## Assignment
I need an exact copy of the lines from the one containing "1280x720 pixels." through the end of the records, without any pictures.

[Data records]

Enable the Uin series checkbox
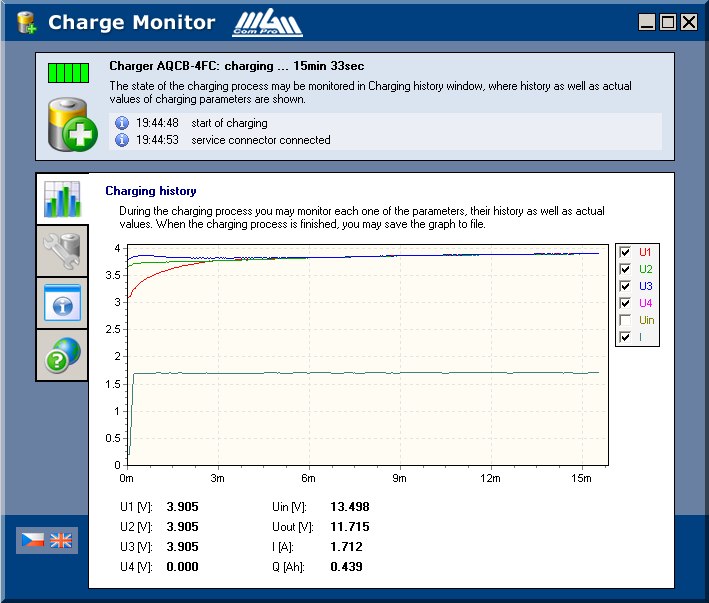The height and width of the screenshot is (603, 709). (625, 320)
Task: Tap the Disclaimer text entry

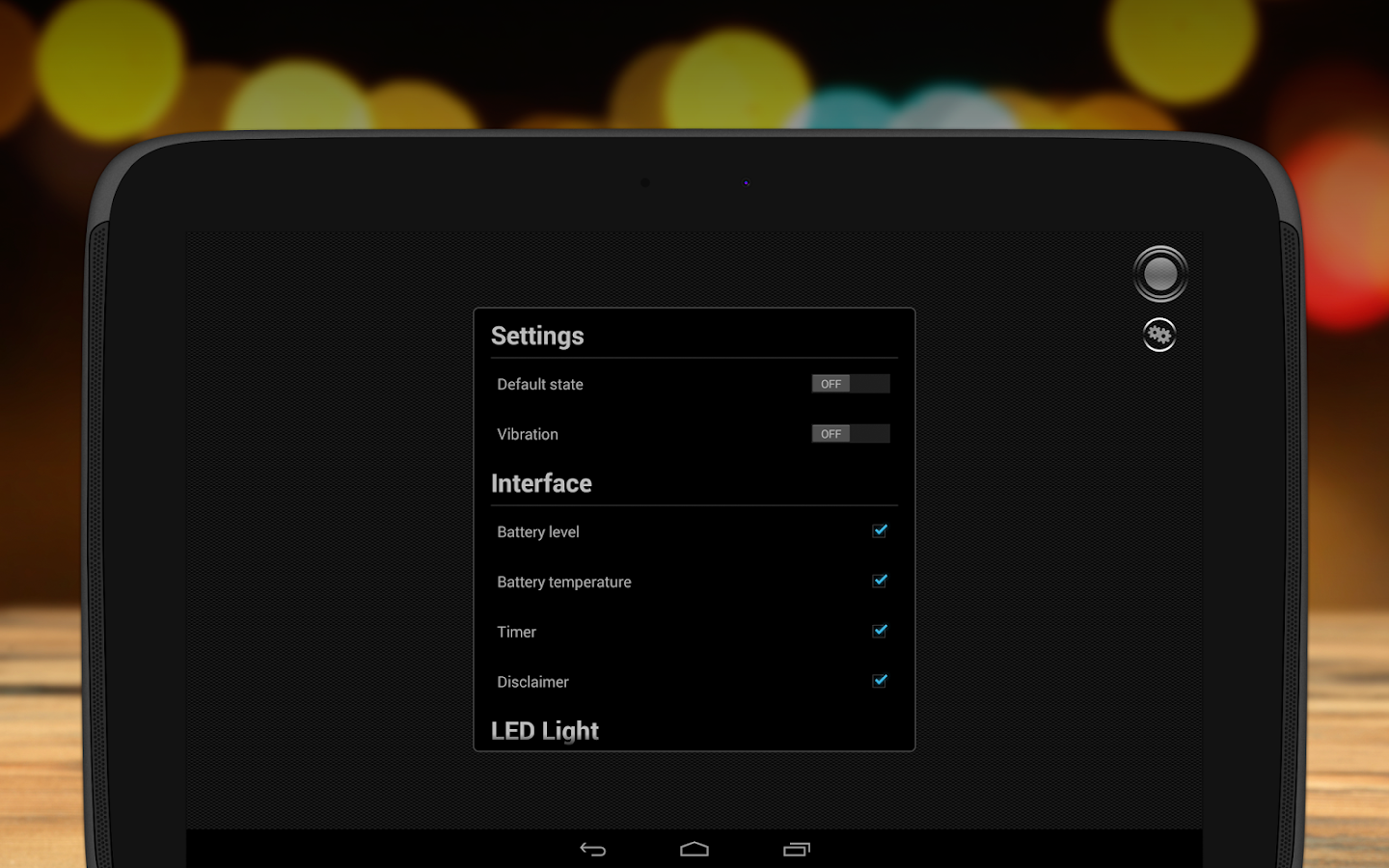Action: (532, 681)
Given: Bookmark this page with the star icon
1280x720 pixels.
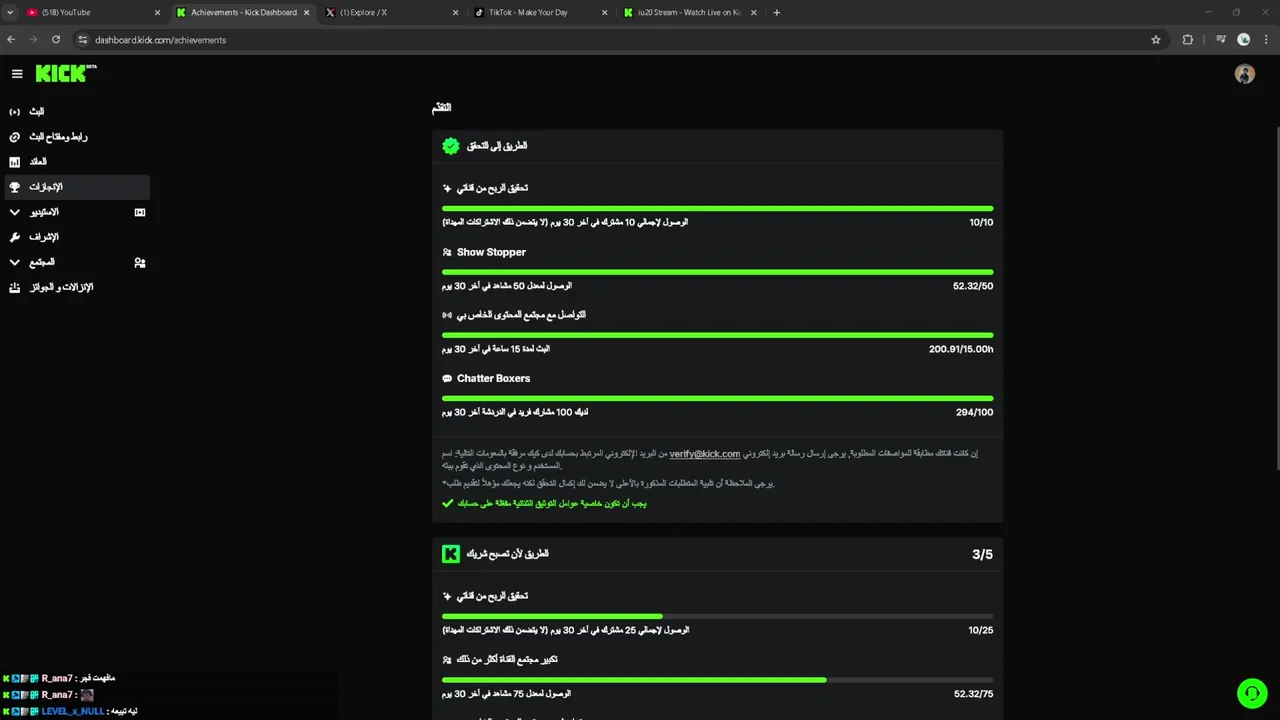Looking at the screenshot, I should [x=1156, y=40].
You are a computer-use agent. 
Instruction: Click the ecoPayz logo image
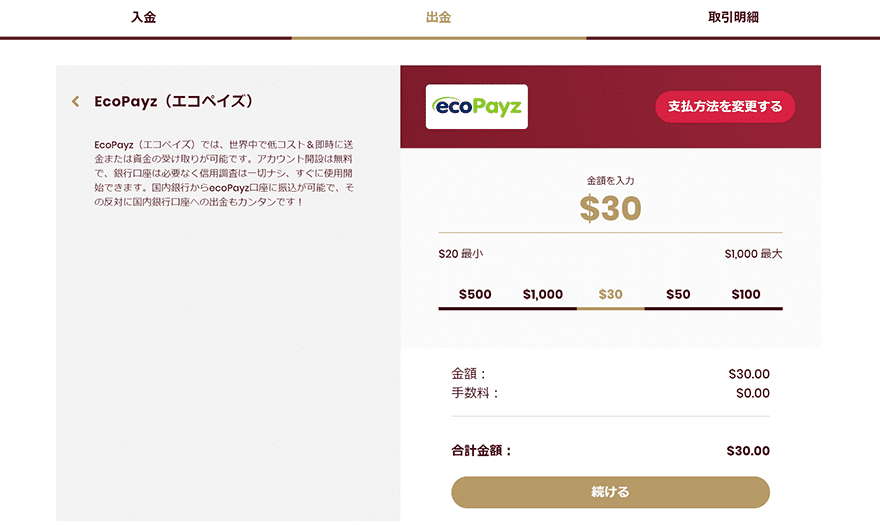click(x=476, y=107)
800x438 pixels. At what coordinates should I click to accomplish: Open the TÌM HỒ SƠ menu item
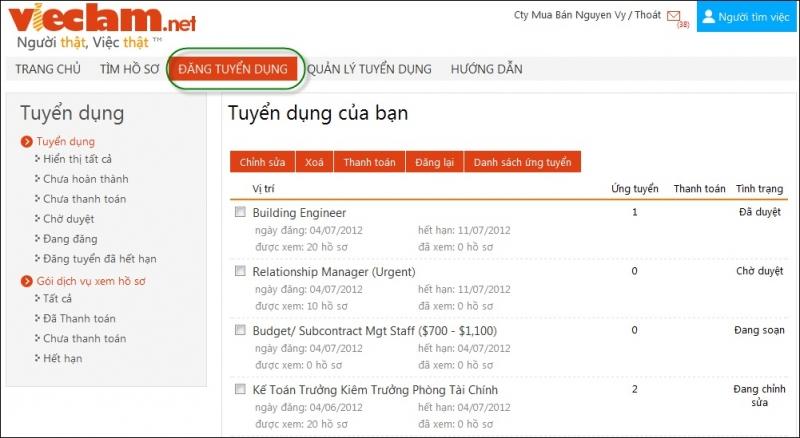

## Task answer
1280x720 pixels.
Looking at the screenshot, I should [x=1156, y=40].
You are a computer-use agent. 
Instruction: Click the ecoPayz logo image
click(x=476, y=107)
800x438 pixels. At what coordinates should I click to accomplish: Open the TÌM HỒ SƠ menu item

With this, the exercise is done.